It worked. She became a consistent producer, mainly selling annuities to older clients. She also presented retirement seminars to employees at Pacific Gas and Electric, a connection that would pay off in years to come.
But big paychecks didn't buy bliss, much to Orman's own surprise. After about three years of being a broker, she found herself dreading Fridays because--outside of reading Barron's and watching Wall Street Week--her weekends were empty.
So she picked up her spiritual quest again, taking up meditation and eventually traveling to India and Nepal in 1983. Standing at the helm of a boat traveling between Bombay and Elephanta Island, in Bombay harbor, Orman claims to have experienced an epiphany. "I remember feeling like Barbra Streisand in Funny Girl, wind blowing through my hair.
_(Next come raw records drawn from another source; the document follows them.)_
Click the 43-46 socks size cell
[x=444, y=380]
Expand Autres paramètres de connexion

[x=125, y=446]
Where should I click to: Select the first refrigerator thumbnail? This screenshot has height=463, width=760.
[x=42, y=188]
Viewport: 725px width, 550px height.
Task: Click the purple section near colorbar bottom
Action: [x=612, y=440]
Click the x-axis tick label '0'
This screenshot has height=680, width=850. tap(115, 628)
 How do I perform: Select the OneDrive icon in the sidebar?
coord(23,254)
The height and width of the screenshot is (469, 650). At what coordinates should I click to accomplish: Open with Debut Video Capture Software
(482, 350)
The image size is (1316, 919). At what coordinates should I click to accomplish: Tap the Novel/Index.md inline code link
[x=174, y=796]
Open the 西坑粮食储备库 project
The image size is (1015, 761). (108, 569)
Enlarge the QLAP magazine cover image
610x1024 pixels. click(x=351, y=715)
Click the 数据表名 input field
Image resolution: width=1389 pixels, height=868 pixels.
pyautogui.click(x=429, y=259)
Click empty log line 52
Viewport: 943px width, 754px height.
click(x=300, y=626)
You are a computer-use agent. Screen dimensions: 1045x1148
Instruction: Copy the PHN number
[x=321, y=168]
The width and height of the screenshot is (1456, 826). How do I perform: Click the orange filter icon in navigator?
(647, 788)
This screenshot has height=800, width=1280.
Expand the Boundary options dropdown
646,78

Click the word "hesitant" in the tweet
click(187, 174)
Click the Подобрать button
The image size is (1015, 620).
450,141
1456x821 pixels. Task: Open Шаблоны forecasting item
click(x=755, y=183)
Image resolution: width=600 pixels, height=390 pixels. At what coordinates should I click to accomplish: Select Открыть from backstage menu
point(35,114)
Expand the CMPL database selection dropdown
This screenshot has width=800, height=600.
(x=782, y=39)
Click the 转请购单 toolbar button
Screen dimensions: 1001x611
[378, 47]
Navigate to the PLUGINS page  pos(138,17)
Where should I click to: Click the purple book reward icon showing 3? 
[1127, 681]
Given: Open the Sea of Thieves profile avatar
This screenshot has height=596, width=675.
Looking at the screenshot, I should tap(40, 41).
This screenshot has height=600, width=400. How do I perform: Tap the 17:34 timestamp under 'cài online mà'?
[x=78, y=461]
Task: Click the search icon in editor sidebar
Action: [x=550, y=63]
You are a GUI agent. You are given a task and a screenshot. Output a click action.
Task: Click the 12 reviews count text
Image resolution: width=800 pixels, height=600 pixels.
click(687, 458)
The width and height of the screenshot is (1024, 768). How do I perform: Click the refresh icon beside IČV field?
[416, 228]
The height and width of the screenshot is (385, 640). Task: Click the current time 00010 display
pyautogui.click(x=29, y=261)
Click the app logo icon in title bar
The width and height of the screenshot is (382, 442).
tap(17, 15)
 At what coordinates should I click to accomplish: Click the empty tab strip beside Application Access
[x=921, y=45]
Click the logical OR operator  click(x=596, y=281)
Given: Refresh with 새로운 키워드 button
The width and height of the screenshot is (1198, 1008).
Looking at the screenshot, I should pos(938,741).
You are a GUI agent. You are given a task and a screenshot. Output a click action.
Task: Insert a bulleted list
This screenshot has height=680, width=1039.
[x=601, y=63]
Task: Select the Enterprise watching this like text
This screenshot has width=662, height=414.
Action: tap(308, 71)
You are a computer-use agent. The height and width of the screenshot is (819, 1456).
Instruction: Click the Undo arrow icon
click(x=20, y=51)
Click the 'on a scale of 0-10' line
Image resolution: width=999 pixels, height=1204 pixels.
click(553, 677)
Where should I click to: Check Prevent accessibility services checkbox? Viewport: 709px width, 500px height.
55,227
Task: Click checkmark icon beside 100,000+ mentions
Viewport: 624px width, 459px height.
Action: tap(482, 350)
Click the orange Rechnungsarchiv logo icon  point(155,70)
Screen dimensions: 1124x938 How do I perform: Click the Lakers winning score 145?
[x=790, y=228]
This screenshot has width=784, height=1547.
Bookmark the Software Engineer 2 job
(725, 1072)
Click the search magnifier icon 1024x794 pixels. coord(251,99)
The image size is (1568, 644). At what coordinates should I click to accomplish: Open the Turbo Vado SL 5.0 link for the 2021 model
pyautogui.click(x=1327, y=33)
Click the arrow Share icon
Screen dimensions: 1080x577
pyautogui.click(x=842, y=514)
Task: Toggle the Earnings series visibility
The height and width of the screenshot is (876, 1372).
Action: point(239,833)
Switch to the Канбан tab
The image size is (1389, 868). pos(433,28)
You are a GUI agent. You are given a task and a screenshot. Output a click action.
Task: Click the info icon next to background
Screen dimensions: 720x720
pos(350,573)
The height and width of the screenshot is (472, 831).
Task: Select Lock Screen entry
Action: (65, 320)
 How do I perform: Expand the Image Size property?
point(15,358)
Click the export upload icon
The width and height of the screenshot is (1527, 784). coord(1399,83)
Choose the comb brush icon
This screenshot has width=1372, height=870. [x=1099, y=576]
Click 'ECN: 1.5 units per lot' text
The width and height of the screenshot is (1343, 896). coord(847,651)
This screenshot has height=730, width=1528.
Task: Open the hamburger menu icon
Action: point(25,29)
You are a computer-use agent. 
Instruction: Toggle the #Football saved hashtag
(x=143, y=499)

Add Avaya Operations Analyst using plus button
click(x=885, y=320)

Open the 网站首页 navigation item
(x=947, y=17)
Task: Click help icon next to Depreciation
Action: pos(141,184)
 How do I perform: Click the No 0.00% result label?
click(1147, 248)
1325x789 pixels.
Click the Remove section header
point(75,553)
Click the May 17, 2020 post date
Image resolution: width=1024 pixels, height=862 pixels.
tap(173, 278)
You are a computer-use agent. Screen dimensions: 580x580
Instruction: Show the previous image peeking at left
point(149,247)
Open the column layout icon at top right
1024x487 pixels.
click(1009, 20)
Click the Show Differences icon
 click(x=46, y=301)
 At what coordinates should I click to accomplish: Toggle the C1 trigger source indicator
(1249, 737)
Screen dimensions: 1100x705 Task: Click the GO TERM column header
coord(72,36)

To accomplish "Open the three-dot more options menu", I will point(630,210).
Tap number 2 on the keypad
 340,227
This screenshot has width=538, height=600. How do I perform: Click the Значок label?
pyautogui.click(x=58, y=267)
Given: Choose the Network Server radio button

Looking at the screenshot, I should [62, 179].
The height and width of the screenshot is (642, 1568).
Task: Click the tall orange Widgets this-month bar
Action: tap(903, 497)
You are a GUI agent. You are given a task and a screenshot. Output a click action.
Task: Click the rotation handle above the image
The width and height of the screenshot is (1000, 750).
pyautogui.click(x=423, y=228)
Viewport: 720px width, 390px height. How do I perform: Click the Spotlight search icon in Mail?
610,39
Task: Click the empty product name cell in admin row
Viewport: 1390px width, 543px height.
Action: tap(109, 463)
I just felt like chanting. I turned around and all these Indians were looking at me. But they were looking at me as if I had seen God." She doesn't allow for the possibility that they just thought she looked loopy.
Although she no longer saw money as the key to happiness, she wasn't about to shave her head and wear a saffron robe. "In my own way, I think money is one of the most spiritual things," says Orman, suddenly very serious. "Money will not set you free. It's your control over your thoughts and fears about money that will set you free."
Orman moved to Prudential Securities in 1983, and four years later started her own financial-planning firm (she's a certified financial planner and at one time was also a registered investment adviser). Once again, her business venture got off to a rocky start. A wave of early retirements at PG&E helped sweep a boatload of clients into her office, and she put much of their money into annuities. But when the commission checks came back, they were stolen by an employee, Orman says.